Salmon and Mushroom Chowder with Tarragon and Dill

This post contains affiliate links. Click here to see what that means!

In order to provide the free resources here on the Autoimmune Wellness website and social media channels, we may accept a commission or other support for our endorsement, recommendation, or link to a product or service in this post.

That being said, we only promote authors, products, and services that we use ourselves and wholeheartedly stand by. To learn more about how we earn money here on Autoimmune Wellness, head on over to our Promotional Policy.

This chowder is perfect for a weeknight meal – hearty, nutrient-dense, and takes just under 45 minutes to complete. The mushrooms give a lovely flavor and the combination of tarragon and dill is slightly unexpected yet interesting. Give it a try and let me know what you think in the comments!

5.0 from 3 reviews
Salmon and Mushroom Chowder with Tarragon and Dill
Prep time
Cook time
Total time
Serves: 6
  • 2 tablespoons solid cooking fat
  • 6 shallots, halved and thinly sliced
  • 3 ribs celery, thinly sliced
  • 3 cups bone broth
  • 1 cup water
  • 1 teaspoon sea salt
  • 3 large parsnips, cut into 1-inch chunks
  • 1 pound mushrooms, halved and thinly sliced
  • 1 14-ounce can coconut milk
  • 2 tablespoons minced fresh tarragon
  • 2 tablespoon minced fresh dill
  • 24 ounces salmon, skin removed and cut into 2-inch chunks
  • ½ lemon, juiced
  1. Place the cooking fat in the bottom of a soup pot on medium. When the fat has melted and the pot is hot, add the shallots, and cook, stirring occasionally, for 3 minutes, until starting to brown. Add the celery and cook for another 2 minutes.
  2. Add the broth, water, salt, and parsnips to the pot, bring to a simmer.

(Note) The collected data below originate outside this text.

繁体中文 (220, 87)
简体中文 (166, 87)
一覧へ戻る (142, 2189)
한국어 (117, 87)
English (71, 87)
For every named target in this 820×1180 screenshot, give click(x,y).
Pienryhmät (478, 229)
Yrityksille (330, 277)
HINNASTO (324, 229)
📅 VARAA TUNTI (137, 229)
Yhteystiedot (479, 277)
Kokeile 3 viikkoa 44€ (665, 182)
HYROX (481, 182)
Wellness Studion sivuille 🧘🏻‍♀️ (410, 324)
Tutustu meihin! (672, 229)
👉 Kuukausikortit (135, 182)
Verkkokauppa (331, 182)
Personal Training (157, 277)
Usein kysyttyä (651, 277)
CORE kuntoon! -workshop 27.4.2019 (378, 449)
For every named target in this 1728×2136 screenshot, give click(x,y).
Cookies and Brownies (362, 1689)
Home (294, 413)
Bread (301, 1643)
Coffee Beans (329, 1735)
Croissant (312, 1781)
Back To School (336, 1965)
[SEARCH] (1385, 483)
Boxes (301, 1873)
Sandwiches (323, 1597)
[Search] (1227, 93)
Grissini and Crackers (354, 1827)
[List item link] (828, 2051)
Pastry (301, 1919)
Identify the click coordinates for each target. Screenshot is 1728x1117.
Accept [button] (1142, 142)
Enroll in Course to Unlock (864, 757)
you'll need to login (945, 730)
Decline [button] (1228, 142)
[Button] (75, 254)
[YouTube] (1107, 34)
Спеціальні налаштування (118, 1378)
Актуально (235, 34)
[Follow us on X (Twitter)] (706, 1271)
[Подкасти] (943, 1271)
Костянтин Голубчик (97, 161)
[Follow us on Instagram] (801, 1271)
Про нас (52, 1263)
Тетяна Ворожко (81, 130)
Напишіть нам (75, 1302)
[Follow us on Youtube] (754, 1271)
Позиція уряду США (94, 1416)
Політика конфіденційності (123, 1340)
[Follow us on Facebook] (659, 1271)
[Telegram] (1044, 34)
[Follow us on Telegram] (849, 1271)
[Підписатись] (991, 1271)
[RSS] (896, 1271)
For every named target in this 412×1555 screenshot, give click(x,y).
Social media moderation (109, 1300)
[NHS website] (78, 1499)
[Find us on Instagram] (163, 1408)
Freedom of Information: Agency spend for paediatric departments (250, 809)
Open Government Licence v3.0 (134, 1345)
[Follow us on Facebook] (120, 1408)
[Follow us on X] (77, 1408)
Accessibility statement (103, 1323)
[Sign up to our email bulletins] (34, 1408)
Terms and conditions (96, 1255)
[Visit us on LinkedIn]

Cook, covered, for 8 minutes before adding the mushrooms and cooking for another 2 minutes. It might seem as though the pot doesn't have enough liquid, but they will eventually release from the vegetables as they cook.
  3. Add the coconut milk, tarragon, and dill, and bring back to a simmer. Turn off the heat, add the salmon and lemon juice and stir throughout. Cover for 1-2 minutes to cook the salmon. Serve immediately.
If you need to reheat this stew, do it gently on low, and be sure to avoid overheating as to not overcook the salmon.


About Mickey Trescott

Mickey Trescott is a co-founder here at Autoimmune Wellness and a co-teacher of AIP Certified Coach. After recovering from her own struggle with both Celiac and Hashimoto’s disease, adrenal fatigue, and multiple vitamin deficiencies, Mickey started to write about her experience to share with others and help them realize they are not alone in their struggles. She has a Master's degree in Human Nutrition and Functional Nutrition, and is the author of three best-selling books--The Autoimmune Paleo Cookbook, The Autoimmune Wellness Handbook, and The Nutrient-Dense Kitchen. You can watch her AIP cooking demos by following her on Instagram.


  • This dish looks delicious … can you provide the nutritional information?

    • Mickey Trescott says

      Hi Linda! We don’t provide nutritional info, but you can always plug the recipe into a tracker to find out!

  • Kat says

    Ooo… a fish soup recipe! I plan to cook this in a few days. Did you use fish bone broth or chicken bone broth?

  • Caroline says

    I made this the other night (and enjoying leftovers for lunch today!) and it is delicious!! I actually didn’t have mushrooms so I added in some cubed butternut squash that I had instead (otherwise I followed the recipe exactly). I think it made a nice presentation too with the pink from the salmon and orange from the butternut. Next time I make it, I’ll try the mushrooms!

  • Carey says

    I really enjoyed this! Thank you so much for the recipe! I can’t have parsnips (on the SCD as well as AIP), so I substituted some mixed stir fried veggies I had, and since I had tilapia & prawns instead of salmon, and lime instead of lemon, I substituted those in. I bet it would be absolutely delicious as written, too! Parsnips are such a lovely flavor that I’m sure would pair so well with the other flavors in this soup!

    • Mickey Trescott says

      Thanks for sharing your modifications, Carey!

  • Stephanie says

    I made this last weekend and it was absolutely delicious! Even my husband who is not usually into soups really enjoyed it. I ended up using beef bone broth because the store was out of nightshade-free chicken bone broth. As with many soups, it was better the second day after the flavors melded. Will definitely make again!

    • Mickey Trescott says

      Thanks for sharing it worked out with beef broth, Stephanie!